Publications

Xia, HP; Chen, YH; Gong, A; Li, KN; Liang, L; Guo, Z (2021). Modeling Daily Temperatures Via a Phenology-Based Annual Temperature Cycle Model. IEEE JOURNAL OF SELECTED TOPICS IN APPLIED EARTH OBSERVATIONS AND REMOTE SENSING, 14, 6219-6229.

Abstract
High spatiotemporal resolution land surface temperature (LST) plays an important role in various environment applications. However, the limitation of thermal infrared sensors and the effect of clouds and other atmospheric conditions result in discontinuous daily thermal observations of the Moderate Resolution Imaging Spectroradiometer (MODIS). Annual temperature cycle (ATC) models can help to supply daily continuous LSTs via limited observations, but these ATC models seldom consider the disturbance of weather conditions or the land cover change.

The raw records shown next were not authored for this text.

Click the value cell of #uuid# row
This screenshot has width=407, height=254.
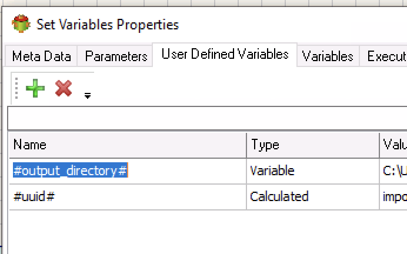(393, 196)
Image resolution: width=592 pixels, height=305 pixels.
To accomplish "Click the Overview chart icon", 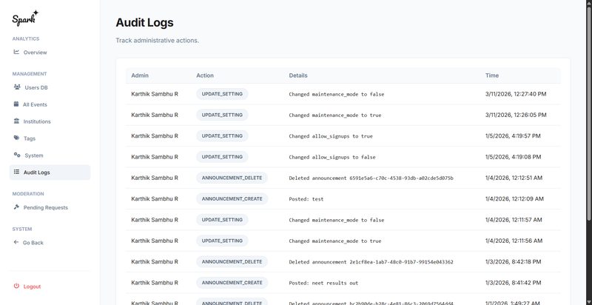I will 16,53.
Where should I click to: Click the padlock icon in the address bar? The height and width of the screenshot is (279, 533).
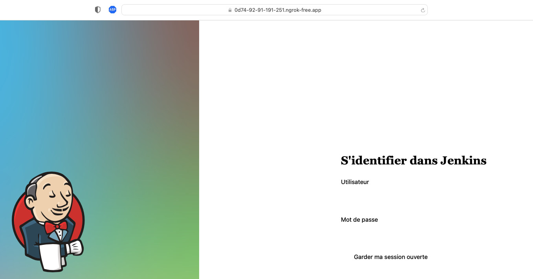coord(230,10)

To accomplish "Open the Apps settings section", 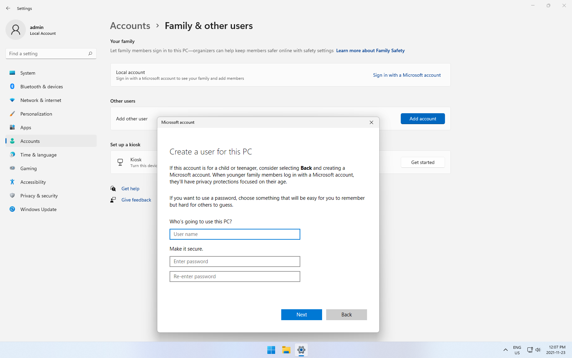I will [x=26, y=128].
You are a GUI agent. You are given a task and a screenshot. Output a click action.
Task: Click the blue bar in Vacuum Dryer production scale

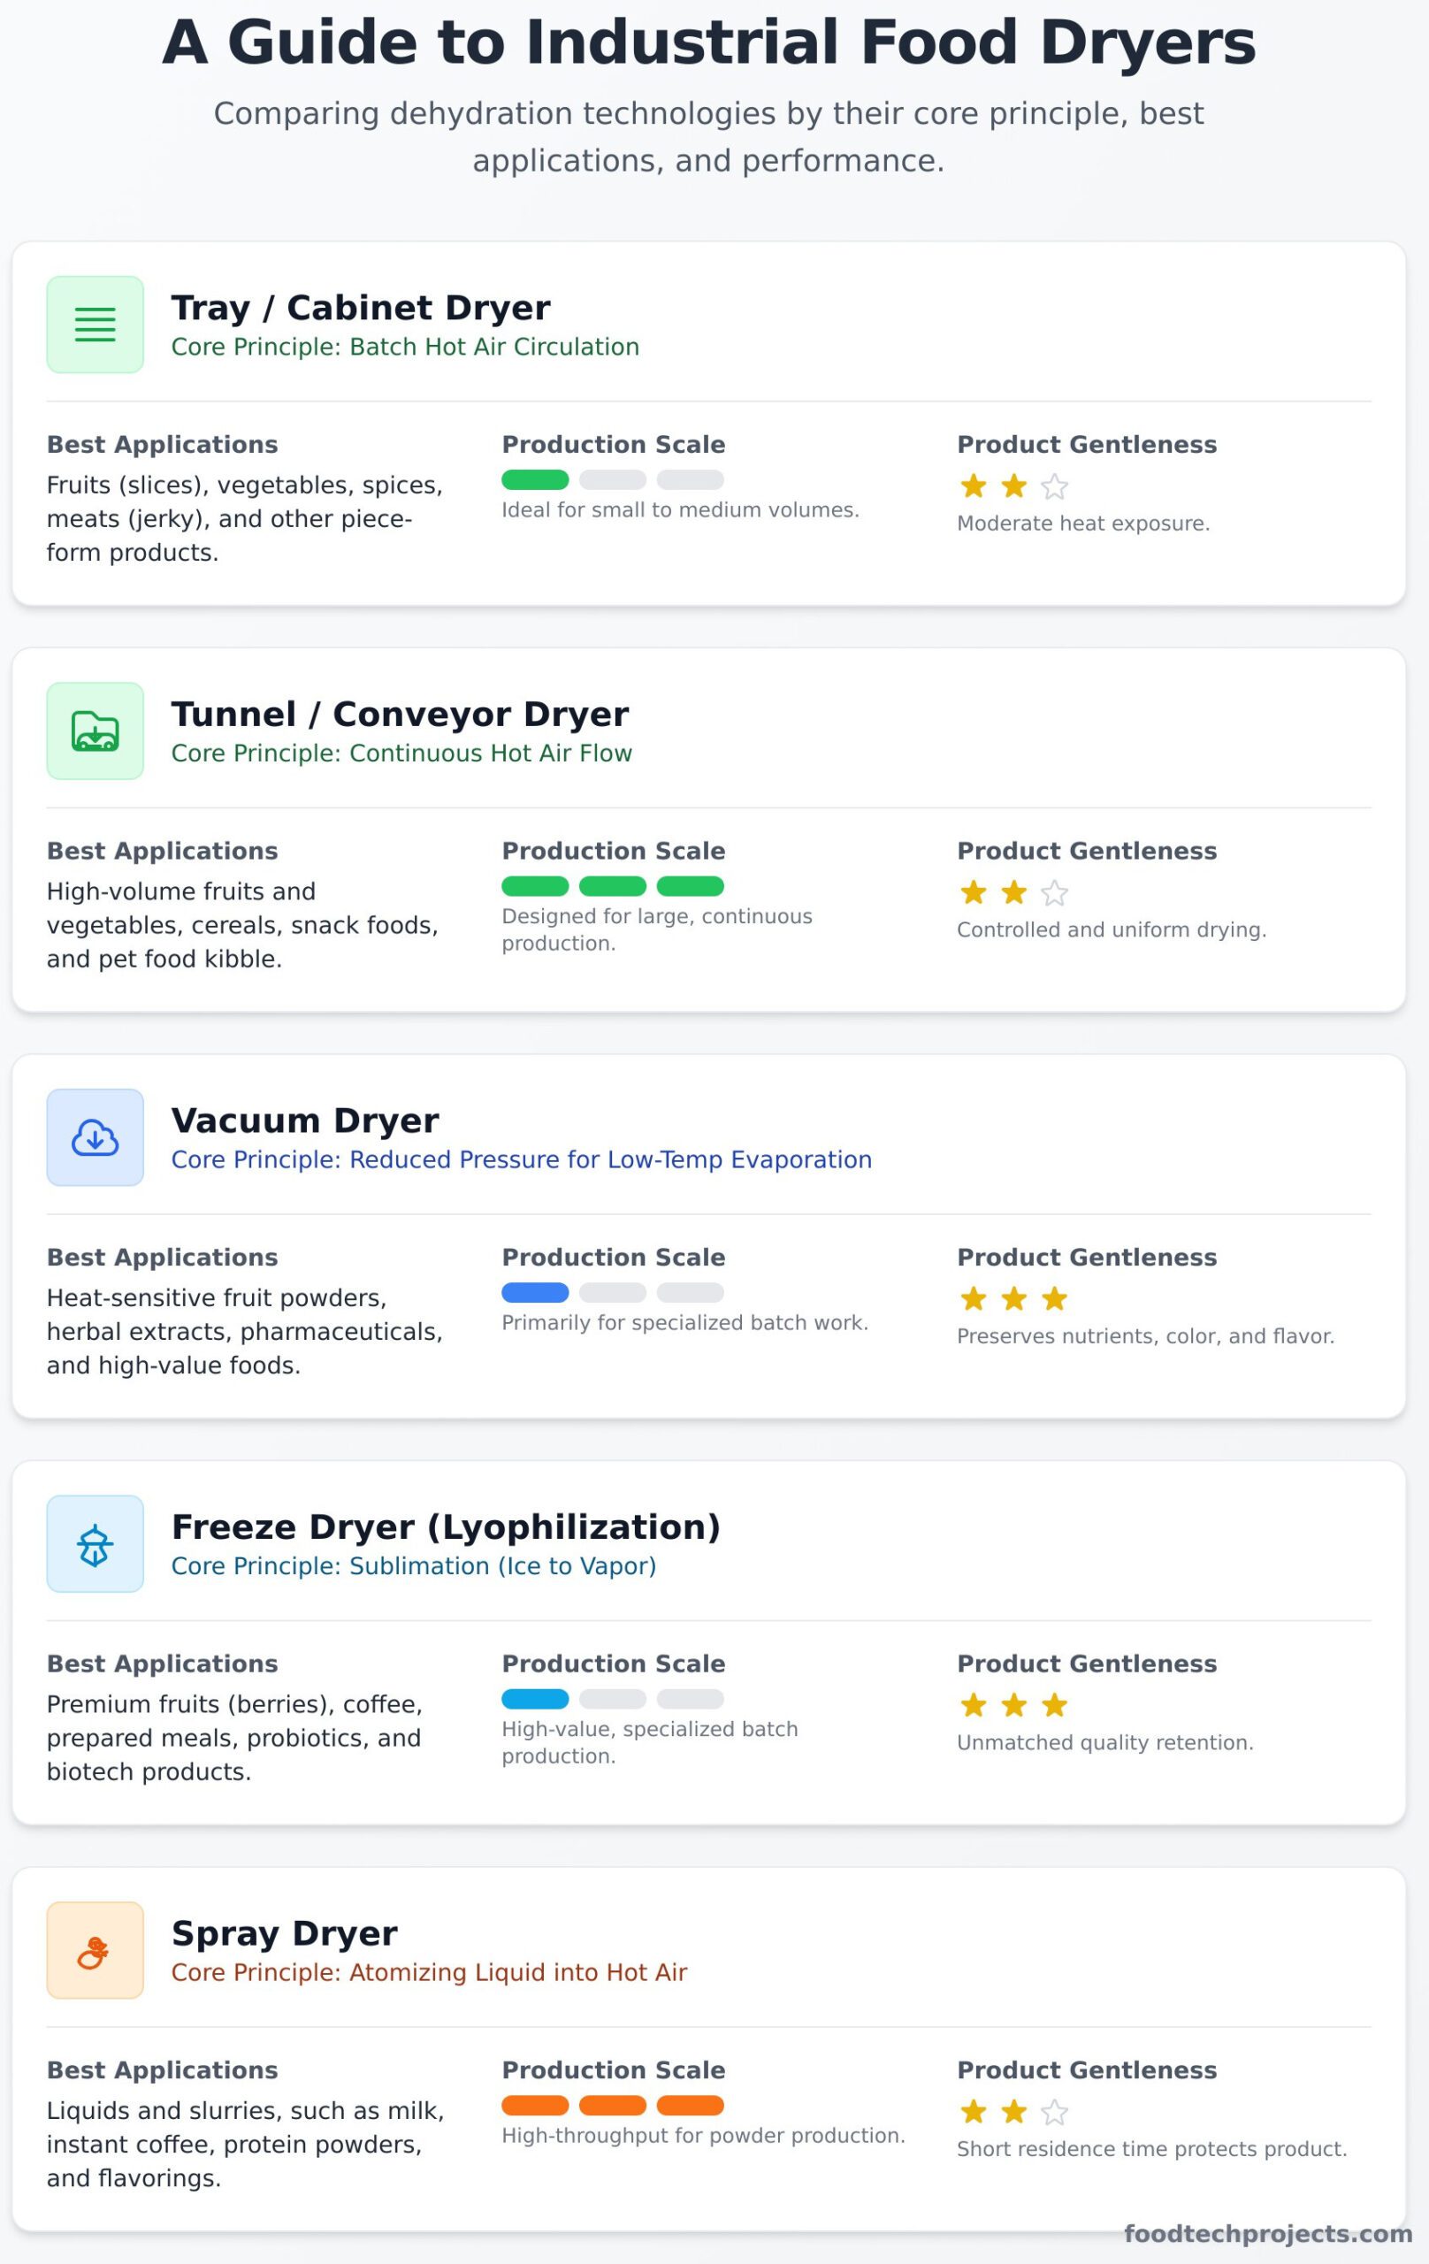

On the other hand, spatial interpolation techniques also limit in implementation when available data in one day or several days are not able to obtain enough spatiotemporal information for LST reconstruction. The objective of this study is to propose a phenology-based ATC model (termed PATC), which takes the phenology change and local weather change into account, to reconstruct daily unscanned LSTs at an annual scale. Daily MODIS LSTs collected in 2015 were utilized to analyze the performance of PATC compared with other ATC models. Results show that PATC improved the accuracy by 1.6 and 0.5 K compared to the classic ATC model in the daytime and nighttime, respectively. Compared to the enhanced ATC model, PATC also shows better performance with higher accuracies, especially during the growing season of vegetation in the daytime. Future research may focus on an incorporation with Landsat observations and diurnal temperature cycle models to implement LST reconstruction at a diurnal scale.

DOI:
10.1109/JSTARS.2021.3085342

ISSN:
1939-1404